**Entries supplied:**

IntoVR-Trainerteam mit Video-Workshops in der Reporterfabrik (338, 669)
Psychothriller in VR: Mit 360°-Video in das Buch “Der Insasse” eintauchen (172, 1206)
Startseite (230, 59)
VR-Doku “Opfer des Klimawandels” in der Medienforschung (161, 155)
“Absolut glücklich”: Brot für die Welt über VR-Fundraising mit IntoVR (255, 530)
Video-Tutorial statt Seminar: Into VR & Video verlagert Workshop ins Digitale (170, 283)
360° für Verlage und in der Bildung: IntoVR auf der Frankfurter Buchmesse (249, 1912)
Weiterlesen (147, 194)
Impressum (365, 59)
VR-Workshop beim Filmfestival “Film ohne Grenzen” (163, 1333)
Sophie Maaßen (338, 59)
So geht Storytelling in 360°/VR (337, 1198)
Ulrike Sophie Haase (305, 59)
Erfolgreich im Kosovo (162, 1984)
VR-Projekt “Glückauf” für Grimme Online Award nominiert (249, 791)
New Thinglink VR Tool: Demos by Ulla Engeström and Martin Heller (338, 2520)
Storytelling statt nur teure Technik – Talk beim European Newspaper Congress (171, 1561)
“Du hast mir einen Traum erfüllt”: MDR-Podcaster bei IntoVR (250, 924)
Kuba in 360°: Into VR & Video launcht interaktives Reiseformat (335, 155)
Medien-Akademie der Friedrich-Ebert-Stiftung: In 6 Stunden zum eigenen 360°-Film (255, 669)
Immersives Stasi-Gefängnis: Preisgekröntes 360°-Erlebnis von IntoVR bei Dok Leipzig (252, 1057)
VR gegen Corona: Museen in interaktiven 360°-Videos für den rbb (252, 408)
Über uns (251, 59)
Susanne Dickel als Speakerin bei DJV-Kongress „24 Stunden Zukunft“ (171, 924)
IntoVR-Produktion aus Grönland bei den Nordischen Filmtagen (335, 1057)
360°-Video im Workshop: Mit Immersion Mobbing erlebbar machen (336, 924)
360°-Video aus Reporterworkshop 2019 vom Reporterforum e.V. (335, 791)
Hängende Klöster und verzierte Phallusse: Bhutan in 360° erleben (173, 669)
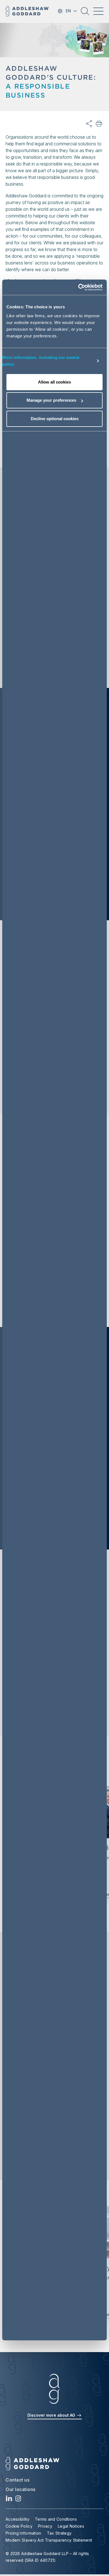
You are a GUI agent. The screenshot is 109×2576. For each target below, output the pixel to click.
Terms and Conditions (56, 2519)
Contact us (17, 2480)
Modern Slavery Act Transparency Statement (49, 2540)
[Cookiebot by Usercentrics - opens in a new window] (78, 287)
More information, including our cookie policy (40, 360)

**Assignment:**
Write out only the lines that run from the line containing "Startseite (230, 59)" through the line containing "nominiert (249, 791)", both included, exactly as they appear above.

**Solution below:**
Startseite (230, 59)
VR-Doku “Opfer des Klimawandels” in der Medienforschung (161, 155)
“Absolut glücklich”: Brot für die Welt über VR-Fundraising mit IntoVR (255, 530)
Video-Tutorial statt Seminar: Into VR & Video verlagert Workshop ins Digitale (170, 283)
360° für Verlage und in der Bildung: IntoVR auf der Frankfurter Buchmesse (249, 1912)
Weiterlesen (147, 194)
Impressum (365, 59)
VR-Workshop beim Filmfestival “Film ohne Grenzen” (163, 1333)
Sophie Maaßen (338, 59)
So geht Storytelling in 360°/VR (337, 1198)
Ulrike Sophie Haase (305, 59)
Erfolgreich im Kosovo (162, 1984)
VR-Projekt “Glückauf” für Grimme Online Award nominiert (249, 791)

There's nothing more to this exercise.